Moth to a Flame

by necronism



Category: He Never Died (2015)
Genre: (there's nothing I can do about the cannibalism okay? It's literally canon.), Blood Drinking, Blood and Gore, Cannibalism, Gen, M/M, Slow Build, Tragic Romance
Language: English
Status: In-Progress
Published: 2018-12-17
Updated: 2018-12-16
Packaged: 2019-09-20 20:15:23
Rating: Mature
Warnings: Graphic Depictions Of Violence
Chapters: 1
Words: 2,281
Publisher: archiveofourown.org
Story URL: https://archiveofourown.org/works/17029278
Author URL: https://archiveofourown.org/users/necronism/pseuds/necronism
Summary: Nineteen years ago, Jack slipped up. Nineteen years later, he's bound to do it again. However, it's hard to find someone who excepts you when you're a blood-thirsty beast who may not enjoy their voracious (no pun intended) appetite, but cannot deny it. Especially when it has been literally bestowed on him by God.





	Moth to a Flame

Each and every morning, he awoke with a hunger. It was one unmatched to what anyone else could consider a usual fast to be broken. Most days, it felt like a void, deep in his gut that usual foods couldn’t stifle. The fridge in his small apartment, which would be right beside his bed if there wasn’t a dividing wall between the rooms to give a hint of a living space, was often stocked full of various fruits and vegetables. Sour, bitter, whatever could make the most impact on his tongue to give the impression of a flavor. It all passed quickly, leaving his mouth dry, tongue curled downward against his lower canines.

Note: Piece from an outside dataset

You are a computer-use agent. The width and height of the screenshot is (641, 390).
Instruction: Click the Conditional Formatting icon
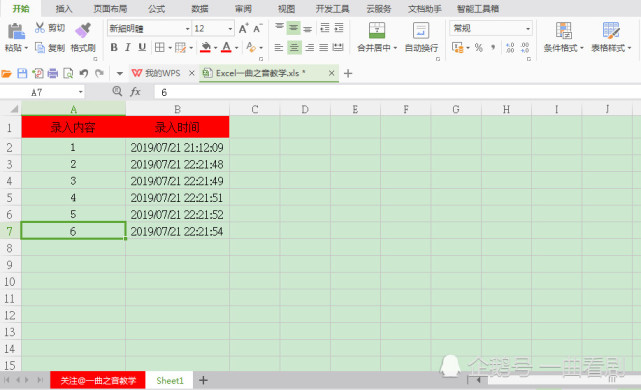click(x=563, y=31)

Teeth that had spent hundreds of years growing sharp from tearing through hides, grating against bones. The most feral episodes of his appetite were met with biting, fighting, tearing, and breaking off of limbs without the proper tools. Usually, it would be enough no matter the skill of the kill. So long as there was someone desperate and foolish enough to follow and otherwise harmless man deep into the woods, or into an alley where they could be heard. Pimps, pushers, and pedophiles alive, they were all scum of the earth and easy to weed out.

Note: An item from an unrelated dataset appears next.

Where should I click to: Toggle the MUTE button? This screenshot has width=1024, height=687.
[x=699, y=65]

Yet, the Hunger would _never_ be satisfied.

The city could be stripped clean of their problems and he’d have to go out searching, digging his claws into the rumors of the next city over, the police reports that went unheeded; the missing children and the paper trails that led him to the doorsteps of the Unworthy. Suburban neighborhoods, from what he could remember, attracted the sort like flies. _Jack was the flypaper_ . _The flame fed by each moth that flew too close._

Each morning, he felt his jaws work themselves as if they had been wired shut prior to his awakening. His throat was sore. That beast Hunger once more tried to claw its way up out of his chest and mouth, sharp claws working as his teeth as he would tear in on any other given escapade. Sitting up in bed was the next step, which he needed both hands to do so, back rippling from the stiff sleep.

Dreams were few, mostly empty; a void he felt himself sinking into himself most nights. He would close his eyes and then drift briefly, before opening them again to resume the cycle of his existence. Breakfast consisted of something quick, usually a few sips from an orange juice container, a bite from an apple he later abandoned in the street somewhere. What spare time (of which he had plenty) there was, was spent in a diner, pushing food around a plate and waiting for the Man to disappear from his peripheral visions.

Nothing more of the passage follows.